▶ What the exercise asks: Copy all lines below exactly as written. Leave pictures out.

Pixel coordinate grounding data

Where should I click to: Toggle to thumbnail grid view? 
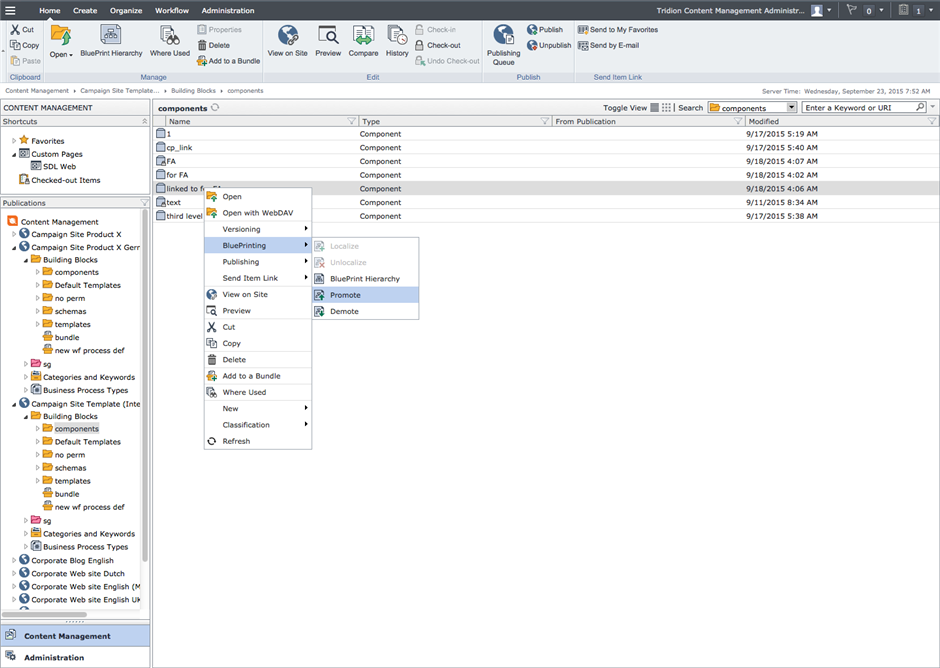(667, 108)
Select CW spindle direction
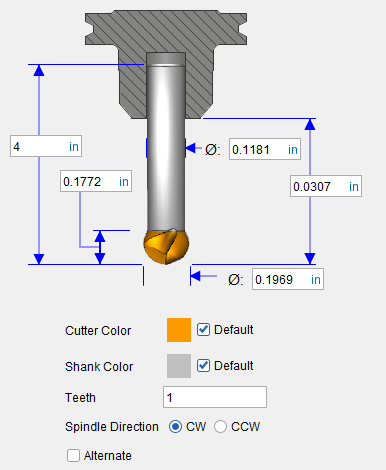Viewport: 386px width, 470px height. coord(175,426)
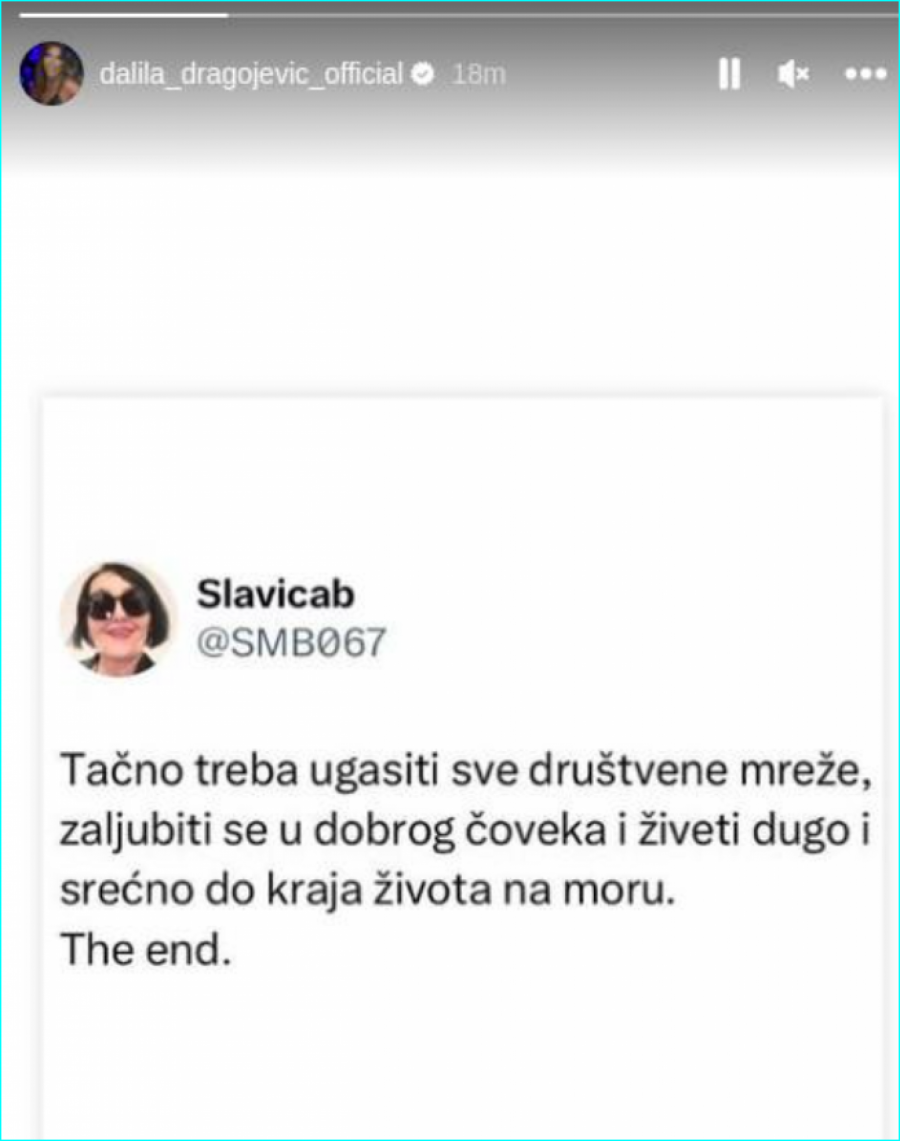The height and width of the screenshot is (1141, 900).
Task: Open the three-dot more options menu
Action: click(866, 73)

▶ Exercise response:
Where should I click to: Toggle to thumbnail grid view? 
(667, 108)
Select CW spindle direction
Viewport: 386px width, 470px height. coord(175,426)
The height and width of the screenshot is (1141, 900).
Task: Open the three-dot more options menu
Action: click(866, 73)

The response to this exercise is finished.